Big data algorithms can help detect correlations. The software does the job much faster than humans.
MIT researchers aim to take the human element out of big data analysis.
Their approach seams good in finding patterns in big data that data analyst should regard first.
Therefore it is a great asset to help data analysts to focus.
Correlation does not imply causation. Causation is absolutely important for any decision process. For causation we need human data analysts. But there is too much unanalyzed data available for the few data analysts in the world. Can we digitalize them?
We are far away, although we know some good approaches: Rule-based expert systems, fuzzy logic systems and fuzzy cognitive maps can model human reasoning. If you want to save data analysts later in the processing of big data, you will need them before for the deduction of the rules needed.

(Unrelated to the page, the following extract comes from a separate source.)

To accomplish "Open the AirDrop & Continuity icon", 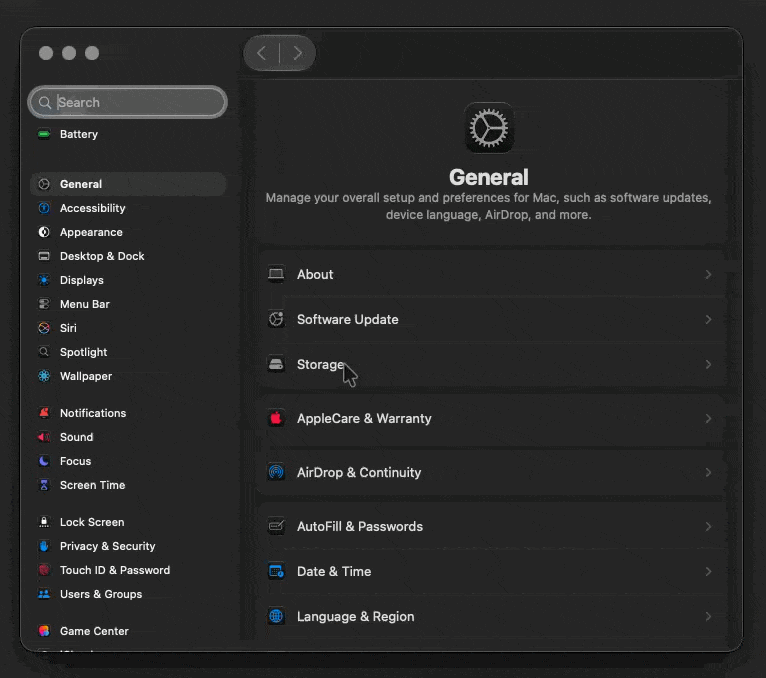I will (276, 472).
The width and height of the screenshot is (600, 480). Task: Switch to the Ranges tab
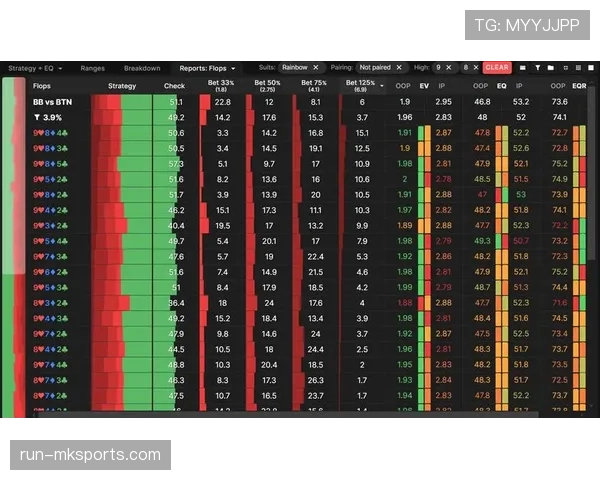click(x=92, y=68)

Besides the human ability to derive rules for our model, data analysts have another secret weapon. It is intuition. This intuition is build also on rules and can be regarded as biased. Even for human it is not easy to perceive and write down these kind of rules. Assumed that we can extract them, shall we really implement them as artificial intuition? It will give us the chance for quick decision making in uncertainty.
But those rules can be also be frightened, right?
Do you fear biased machine learning?
If you want to reduce implicit bias from algorithms, we can use artificial methods also.
Again you will need rules to discover biased algorithms.
In summary this will lead too many rules and layers of rules. Nobody will have the time to maintain them.
May be a human data analyst is not a bad choice. What do you think?